┌────────

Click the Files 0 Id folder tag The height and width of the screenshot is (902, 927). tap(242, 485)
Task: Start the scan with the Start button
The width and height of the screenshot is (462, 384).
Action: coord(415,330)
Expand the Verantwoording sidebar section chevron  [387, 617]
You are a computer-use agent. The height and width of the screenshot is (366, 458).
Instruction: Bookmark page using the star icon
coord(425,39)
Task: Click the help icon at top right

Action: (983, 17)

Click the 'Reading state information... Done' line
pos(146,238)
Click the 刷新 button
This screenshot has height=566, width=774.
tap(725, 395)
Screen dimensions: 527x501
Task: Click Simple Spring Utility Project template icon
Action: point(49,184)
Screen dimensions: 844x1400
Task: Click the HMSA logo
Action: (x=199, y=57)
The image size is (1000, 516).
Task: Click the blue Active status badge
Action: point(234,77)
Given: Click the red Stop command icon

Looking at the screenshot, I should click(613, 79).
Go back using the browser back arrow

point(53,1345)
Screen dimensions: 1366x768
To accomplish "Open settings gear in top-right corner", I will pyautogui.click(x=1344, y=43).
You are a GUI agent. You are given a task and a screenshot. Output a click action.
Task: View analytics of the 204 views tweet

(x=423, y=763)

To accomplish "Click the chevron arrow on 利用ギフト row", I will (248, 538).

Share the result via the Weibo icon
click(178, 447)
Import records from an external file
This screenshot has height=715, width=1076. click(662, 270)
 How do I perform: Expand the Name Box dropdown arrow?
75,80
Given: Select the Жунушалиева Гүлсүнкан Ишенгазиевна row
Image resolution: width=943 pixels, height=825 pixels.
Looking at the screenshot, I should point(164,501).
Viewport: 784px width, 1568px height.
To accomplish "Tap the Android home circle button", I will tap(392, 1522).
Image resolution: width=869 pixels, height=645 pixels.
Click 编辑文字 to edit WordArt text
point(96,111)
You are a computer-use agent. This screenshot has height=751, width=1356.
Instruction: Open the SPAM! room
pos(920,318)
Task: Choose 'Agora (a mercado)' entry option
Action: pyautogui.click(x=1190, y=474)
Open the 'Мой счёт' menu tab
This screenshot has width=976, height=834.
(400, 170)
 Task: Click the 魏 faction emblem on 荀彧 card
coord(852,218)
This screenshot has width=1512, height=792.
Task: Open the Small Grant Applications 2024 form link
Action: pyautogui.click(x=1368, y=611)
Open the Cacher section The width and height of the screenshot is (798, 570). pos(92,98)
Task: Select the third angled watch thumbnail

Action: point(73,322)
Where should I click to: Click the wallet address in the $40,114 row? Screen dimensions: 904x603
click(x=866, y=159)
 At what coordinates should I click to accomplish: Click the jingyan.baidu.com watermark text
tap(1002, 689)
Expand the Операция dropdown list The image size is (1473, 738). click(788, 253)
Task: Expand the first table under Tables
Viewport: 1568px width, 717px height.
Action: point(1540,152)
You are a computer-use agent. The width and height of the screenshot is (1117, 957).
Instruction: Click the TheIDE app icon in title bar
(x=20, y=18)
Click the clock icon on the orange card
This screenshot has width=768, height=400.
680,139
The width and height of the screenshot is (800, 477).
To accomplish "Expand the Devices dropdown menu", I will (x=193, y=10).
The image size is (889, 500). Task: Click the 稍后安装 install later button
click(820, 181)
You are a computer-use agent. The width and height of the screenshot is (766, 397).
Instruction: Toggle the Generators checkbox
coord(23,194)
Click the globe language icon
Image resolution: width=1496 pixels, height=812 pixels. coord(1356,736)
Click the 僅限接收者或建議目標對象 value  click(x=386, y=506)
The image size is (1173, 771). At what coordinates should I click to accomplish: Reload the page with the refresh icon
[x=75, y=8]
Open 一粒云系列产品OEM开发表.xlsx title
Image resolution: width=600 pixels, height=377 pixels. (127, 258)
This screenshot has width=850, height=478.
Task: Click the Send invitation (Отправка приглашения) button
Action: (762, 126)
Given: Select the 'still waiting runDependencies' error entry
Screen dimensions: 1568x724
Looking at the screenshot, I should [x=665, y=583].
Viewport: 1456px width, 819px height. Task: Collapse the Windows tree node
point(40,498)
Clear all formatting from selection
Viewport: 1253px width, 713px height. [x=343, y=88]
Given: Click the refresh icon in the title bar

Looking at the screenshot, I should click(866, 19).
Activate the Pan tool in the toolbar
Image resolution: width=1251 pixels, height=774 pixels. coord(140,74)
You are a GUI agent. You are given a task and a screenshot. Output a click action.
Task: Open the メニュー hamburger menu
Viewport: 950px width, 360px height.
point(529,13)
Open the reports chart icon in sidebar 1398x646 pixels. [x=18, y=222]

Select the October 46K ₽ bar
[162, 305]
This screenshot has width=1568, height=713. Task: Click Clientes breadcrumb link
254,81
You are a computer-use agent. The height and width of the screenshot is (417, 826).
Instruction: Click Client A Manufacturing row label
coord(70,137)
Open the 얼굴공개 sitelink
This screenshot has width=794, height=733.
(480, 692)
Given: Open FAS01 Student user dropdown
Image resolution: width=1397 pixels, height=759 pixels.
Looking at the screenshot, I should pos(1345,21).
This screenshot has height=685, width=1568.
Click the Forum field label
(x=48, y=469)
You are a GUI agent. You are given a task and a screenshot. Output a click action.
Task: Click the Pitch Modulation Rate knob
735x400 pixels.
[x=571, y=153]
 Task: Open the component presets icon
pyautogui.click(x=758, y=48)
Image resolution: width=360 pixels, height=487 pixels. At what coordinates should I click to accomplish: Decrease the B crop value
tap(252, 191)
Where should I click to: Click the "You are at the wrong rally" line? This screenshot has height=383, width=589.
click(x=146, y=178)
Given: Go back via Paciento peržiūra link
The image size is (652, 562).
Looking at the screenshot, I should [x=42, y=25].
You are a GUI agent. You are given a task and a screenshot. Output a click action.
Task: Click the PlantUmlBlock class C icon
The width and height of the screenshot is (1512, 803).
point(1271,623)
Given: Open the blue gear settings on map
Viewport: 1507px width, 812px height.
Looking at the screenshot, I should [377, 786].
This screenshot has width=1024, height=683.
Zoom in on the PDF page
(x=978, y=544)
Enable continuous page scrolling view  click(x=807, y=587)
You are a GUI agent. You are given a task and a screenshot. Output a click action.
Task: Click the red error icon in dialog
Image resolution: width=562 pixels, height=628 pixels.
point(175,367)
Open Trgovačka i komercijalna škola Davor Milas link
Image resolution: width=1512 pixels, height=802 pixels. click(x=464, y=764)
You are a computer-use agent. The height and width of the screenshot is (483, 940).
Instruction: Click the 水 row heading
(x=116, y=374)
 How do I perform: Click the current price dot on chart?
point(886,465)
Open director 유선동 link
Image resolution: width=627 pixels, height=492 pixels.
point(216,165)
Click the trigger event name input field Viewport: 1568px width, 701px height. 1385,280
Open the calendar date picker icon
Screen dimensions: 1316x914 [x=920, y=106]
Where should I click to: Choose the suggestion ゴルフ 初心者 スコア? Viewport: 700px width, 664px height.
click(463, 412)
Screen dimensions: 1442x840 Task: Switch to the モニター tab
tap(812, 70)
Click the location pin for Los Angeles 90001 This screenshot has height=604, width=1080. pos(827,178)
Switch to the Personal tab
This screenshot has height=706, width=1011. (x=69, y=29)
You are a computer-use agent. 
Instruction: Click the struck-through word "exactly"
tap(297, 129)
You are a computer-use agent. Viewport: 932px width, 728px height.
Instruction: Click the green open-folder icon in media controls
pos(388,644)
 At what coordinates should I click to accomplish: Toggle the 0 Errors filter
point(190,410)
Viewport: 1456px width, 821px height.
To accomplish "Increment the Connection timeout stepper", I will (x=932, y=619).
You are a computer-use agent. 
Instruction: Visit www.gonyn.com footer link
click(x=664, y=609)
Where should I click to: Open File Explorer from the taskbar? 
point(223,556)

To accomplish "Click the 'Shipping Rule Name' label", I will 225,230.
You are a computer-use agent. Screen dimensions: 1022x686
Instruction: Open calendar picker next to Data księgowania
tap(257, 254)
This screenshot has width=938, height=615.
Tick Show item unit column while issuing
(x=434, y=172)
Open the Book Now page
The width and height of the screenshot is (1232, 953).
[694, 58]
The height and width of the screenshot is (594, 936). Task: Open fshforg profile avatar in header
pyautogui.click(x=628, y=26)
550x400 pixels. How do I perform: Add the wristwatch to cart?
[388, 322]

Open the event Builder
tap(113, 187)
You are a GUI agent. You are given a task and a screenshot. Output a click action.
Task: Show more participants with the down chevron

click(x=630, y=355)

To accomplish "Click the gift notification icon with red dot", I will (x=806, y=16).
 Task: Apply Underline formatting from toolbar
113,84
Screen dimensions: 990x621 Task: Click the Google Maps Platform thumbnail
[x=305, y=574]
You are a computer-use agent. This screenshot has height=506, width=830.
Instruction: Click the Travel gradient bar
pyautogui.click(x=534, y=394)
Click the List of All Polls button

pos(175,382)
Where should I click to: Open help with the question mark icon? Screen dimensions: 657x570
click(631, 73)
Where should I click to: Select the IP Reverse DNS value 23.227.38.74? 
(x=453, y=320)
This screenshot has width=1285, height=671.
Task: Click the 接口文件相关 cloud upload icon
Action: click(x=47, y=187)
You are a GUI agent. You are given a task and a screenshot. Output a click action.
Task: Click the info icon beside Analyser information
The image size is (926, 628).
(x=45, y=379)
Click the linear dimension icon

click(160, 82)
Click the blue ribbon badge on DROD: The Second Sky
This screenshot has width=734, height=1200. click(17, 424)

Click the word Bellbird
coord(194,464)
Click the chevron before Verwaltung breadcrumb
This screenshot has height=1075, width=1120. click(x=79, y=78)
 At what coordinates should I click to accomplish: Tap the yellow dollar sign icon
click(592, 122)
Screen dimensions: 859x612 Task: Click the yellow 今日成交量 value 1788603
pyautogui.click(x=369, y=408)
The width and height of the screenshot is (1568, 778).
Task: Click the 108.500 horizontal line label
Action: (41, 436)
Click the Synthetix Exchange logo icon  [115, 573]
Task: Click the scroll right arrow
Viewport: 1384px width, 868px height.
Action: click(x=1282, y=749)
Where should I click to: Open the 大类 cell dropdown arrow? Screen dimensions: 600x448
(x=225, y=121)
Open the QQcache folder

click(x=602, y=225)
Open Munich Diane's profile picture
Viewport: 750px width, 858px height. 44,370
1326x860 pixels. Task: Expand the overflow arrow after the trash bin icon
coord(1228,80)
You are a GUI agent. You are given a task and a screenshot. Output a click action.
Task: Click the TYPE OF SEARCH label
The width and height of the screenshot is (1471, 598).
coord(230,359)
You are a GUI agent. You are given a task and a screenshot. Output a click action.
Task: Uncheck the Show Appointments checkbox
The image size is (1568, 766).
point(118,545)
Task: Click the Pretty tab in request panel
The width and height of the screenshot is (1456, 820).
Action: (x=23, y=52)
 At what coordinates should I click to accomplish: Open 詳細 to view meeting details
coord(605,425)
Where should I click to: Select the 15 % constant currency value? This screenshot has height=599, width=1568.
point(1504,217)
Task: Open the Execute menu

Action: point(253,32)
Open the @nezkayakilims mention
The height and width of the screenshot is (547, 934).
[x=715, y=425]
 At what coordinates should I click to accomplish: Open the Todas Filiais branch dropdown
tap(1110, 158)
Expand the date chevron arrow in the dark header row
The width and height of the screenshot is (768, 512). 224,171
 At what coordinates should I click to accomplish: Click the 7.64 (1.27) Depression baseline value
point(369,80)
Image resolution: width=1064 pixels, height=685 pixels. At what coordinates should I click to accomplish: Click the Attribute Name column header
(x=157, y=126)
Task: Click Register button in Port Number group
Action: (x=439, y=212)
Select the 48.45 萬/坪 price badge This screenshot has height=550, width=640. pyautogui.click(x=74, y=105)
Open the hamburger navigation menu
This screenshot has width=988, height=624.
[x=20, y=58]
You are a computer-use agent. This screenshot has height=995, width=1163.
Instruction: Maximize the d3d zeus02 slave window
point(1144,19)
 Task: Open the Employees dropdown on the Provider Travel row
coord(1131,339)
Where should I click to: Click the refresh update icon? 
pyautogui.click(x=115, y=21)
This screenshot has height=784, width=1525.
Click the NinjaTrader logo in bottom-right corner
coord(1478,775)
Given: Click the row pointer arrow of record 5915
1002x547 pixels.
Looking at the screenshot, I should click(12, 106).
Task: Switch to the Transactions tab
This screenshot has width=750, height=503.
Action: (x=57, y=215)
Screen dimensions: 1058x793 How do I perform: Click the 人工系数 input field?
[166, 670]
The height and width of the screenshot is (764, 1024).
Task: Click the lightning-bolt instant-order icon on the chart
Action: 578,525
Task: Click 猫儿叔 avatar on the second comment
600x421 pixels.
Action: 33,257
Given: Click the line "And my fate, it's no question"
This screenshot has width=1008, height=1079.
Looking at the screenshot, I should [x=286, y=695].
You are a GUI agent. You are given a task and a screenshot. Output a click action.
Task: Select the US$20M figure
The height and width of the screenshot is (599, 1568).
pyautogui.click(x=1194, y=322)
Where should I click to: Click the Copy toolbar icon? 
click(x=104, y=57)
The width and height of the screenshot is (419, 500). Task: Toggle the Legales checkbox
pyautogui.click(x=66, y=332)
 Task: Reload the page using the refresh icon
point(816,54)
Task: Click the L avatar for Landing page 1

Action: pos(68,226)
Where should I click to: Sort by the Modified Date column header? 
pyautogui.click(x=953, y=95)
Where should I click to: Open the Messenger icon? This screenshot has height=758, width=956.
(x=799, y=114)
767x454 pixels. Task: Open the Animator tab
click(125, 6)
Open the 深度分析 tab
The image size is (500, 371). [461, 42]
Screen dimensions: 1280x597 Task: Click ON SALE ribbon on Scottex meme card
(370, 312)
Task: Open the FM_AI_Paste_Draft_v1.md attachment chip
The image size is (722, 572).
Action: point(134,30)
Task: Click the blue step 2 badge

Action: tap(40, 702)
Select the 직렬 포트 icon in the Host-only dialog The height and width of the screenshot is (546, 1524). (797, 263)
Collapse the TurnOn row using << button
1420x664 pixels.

└────────

Exercise instructions:
Exactly the lines from the one containing "Collapse the TurnOn row using << button" through the final line of the records must appear in your reply, and no others.

The completed task:
Collapse the TurnOn row using << button
1420x664 pixels.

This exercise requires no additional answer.